SOURCE EXCERPT:
Common Core Influence Remains Strong Despite Political, Parental Pushback

Published December 16, 2017

CCSS is a set of national standards dictating what students should know at the end of each grade level.

“Of the states that opted in after the standards were introduced in 2010—45 plus the District of Columbia—only eight have moved to repeal the standards, largely due to political pressure from those who saw Common Core as infringing on local control, according to Abt Associates, a research and consulting firm,” AP reported in September 2017.

Though 29 of the original 46 adopter states have abandoned or revised the Common Core State Standards in response to political and parental pushback, the influence remains. From the first attempt to repeal and replace CCSS by Indiana in 2014 to the most recent attempt in New York, activists and analysts describe the replacement standards as little more than a simple rebrand of Common Core, allegations supported by research published earlier this year.

GIVEN INSTRUCTION A:
Convert the part of the records that opens with the line containing "Given: Toggle the" and continues through the end of the records into a JSON list of strings, one string per line, omitting blank lines and leaving out the pictures.
The Common Core article and the records that follow it were taken from unrelated sources.

Entries for locating text and elements:
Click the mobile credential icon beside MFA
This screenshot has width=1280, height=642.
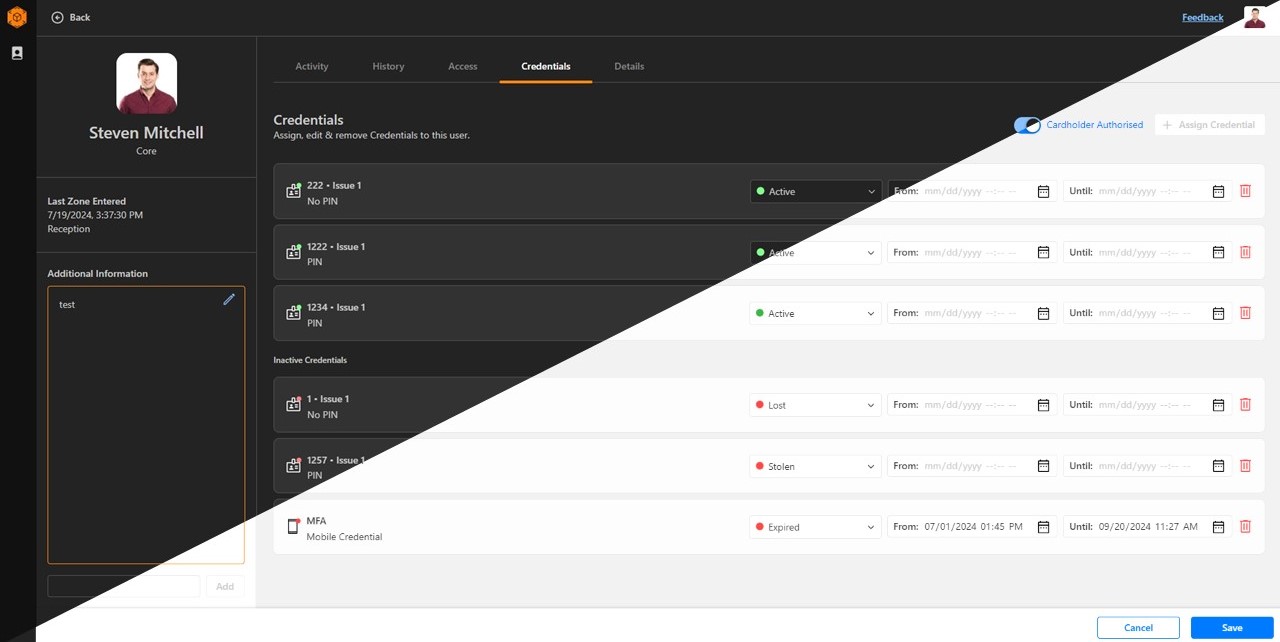click(293, 526)
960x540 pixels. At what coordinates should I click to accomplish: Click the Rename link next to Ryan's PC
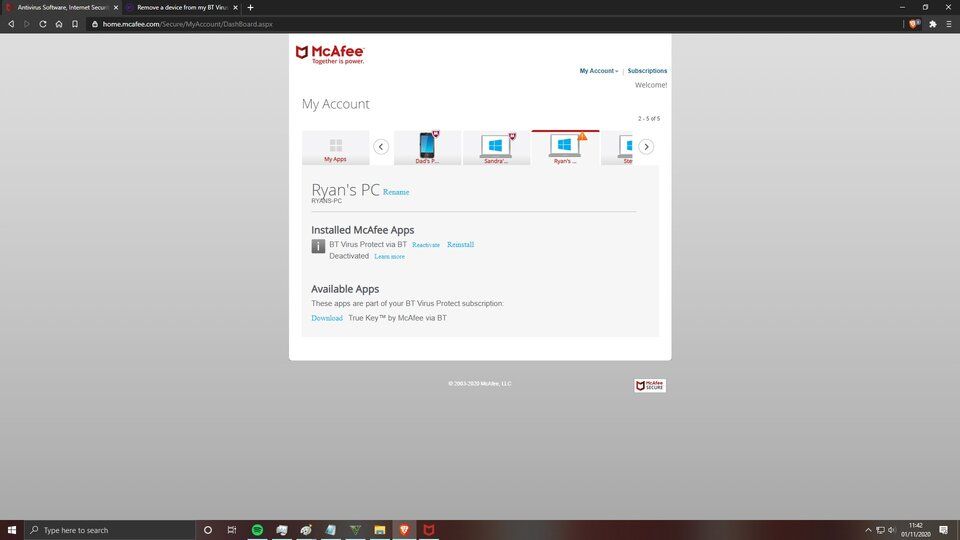(396, 192)
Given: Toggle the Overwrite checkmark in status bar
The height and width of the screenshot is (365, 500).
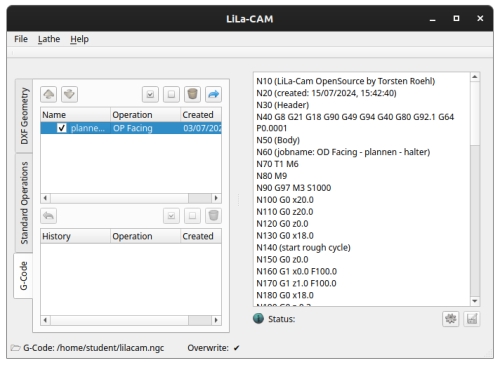Looking at the screenshot, I should (236, 348).
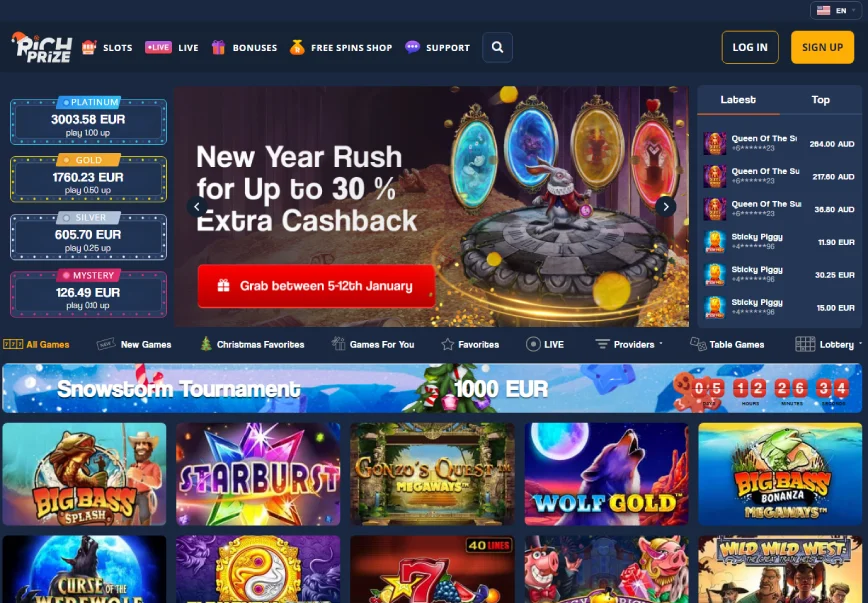Switch to the Top winners tab

point(820,100)
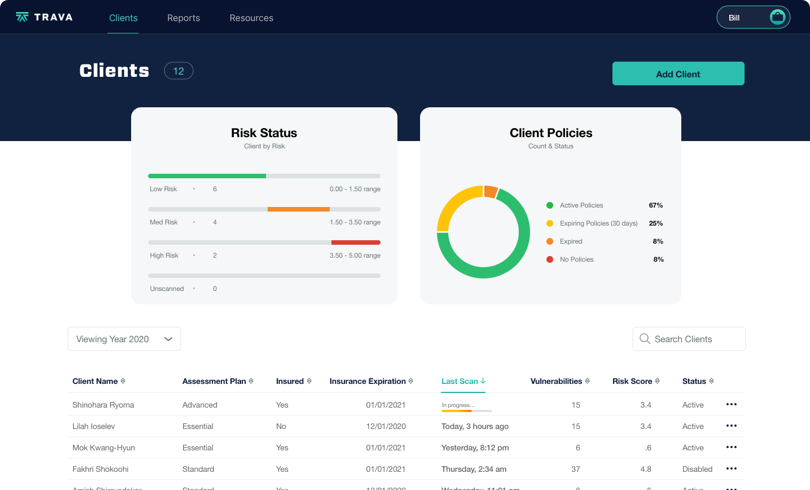This screenshot has height=490, width=810.
Task: Sort by Client Name column icon
Action: [123, 381]
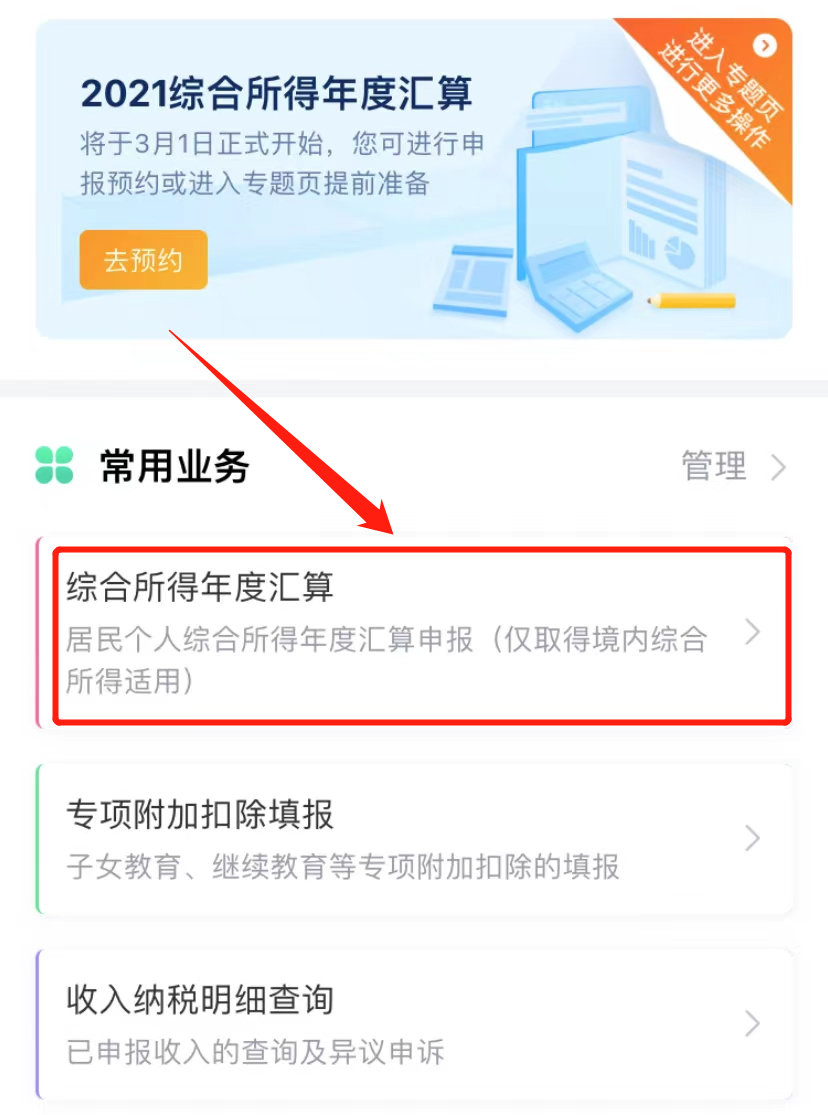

GIVEN INSTRUCTION B:
Output the Common Core article in full, reproducing it word for word.

CORRECT RESULT A:
[
  "Given: Toggle the Overwrite checkmark in status bar",
  "The height and width of the screenshot is (365, 500).",
  "Looking at the screenshot, I should (236, 348).",
  "Switch to the Top winners tab",
  "point(820,100)",
  "This screenshot has height=490, width=810.",
  "Task: Sort by Client Name column icon",
  "Action: [123, 381]"
]

CORRECT RESULT B:
Common Core Influence Remains Strong Despite Political, Parental Pushback

Published December 16, 2017

CCSS is a set of national standards dictating what students should know at the end of each grade level.

“Of the states that opted in after the standards were introduced in 2010—45 plus the District of Columbia—only eight have moved to repeal the standards, largely due to political pressure from those who saw Common Core as infringing on local control, according to Abt Associates, a research and consulting firm,” AP reported in September 2017.

Though 29 of the original 46 adopter states have abandoned or revised the Common Core State Standards in response to political and parental pushback, the influence remains. From the first attempt to repeal and replace CCSS by Indiana in 2014 to the most recent attempt in New York, activists and analysts describe the replacement standards as little more than a simple rebrand of Common Core, allegations supported by research published earlier this year.